Il est environ 20 heures mercredi 13 mars et un groupe d’artistes s’affaire à Houston, au Texas. Au coucher du soleil, dans un grand atelier que le collectif a réussi à obtenir gratuitement pour la durée du projet (ne sont dues que les charges), les projecteurs s’allument l’un après l’autre : Français et Texans réunis sur une même idée apportent les dernières touches à leurs œuvres, tout en partageant bières et conversations conviviales.

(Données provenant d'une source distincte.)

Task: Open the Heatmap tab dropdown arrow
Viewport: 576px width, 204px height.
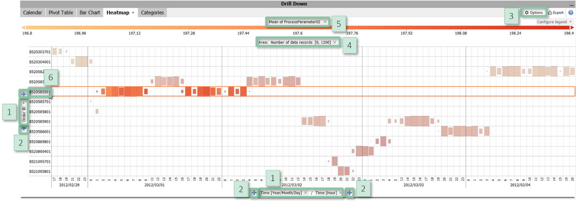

Depuis près d’un an, la Texan-French Alliance for the Arts (TFAA) prépare une exposition intitulée Open the Door. Cette institution à but non lucratif, méconnue et surprenante au premier abord, a été créée sous l’impulsion du consulat de France local, en 2005. Elle a pour vocation de stimuler les échanges culturels entre la France et le Texas, le dialogue, et de mettre à bas les stéréotypes parfois très forts sur les deux régions – pensez Stetson et rodéo vs béret et fromage. Cette année, elle a organisé la venue de six Français (Romain Froquet, Stéphane Carricondo, Jerk 45, Clément Laurentin, Mambo et Ned Nedellec) du 9ème Concept, collectif parisien issu du street art et qui fête ses vingt ans. Menés par Romain Froquet, qui a eu l’idée des portes comme support pour la peinture, ils ont résidé à Houston pendant presque un mois, pour travailler en collaboration avec six Texans au talent incontestable (Daniel Anguilu, Gonzo 247, Tierney Malone, Patrick Medrano, Rahul Mitra et Lovie Olivia).
“Un seuil à franchir”
Ainsi ils ont réalisé trois séries de portes métalliques, installées sur des montants modernes et exposées progressivement en 18 lieux de la ville, jusqu’en décembre. Les douze premières portes sont dites “solo”, et ont été conçues par chacun des artistes individuellement, avec leur style propre. Résultat : des ‘toiles’ très différentes les unes des autres mais qui se marient étonnament bien, en un cercle sur l’esplanade de la bibliothèque. Elles ont été inaugurées le samedi 16 mars lors d’une grande fête avec danseurs, fanfare, conteurs, troupe de théâtre, jeunes slammeurs, etc.
Une deuxième série a été réalisée par les artistes ensemble, qui se sont partagé les faces des portes pour peindre conjointement. Enfin, une troisième série implique les contributions d’élèves, étudiants, enseignants ou artistes extérieurs qui ont remporté un concours d’appel à idées.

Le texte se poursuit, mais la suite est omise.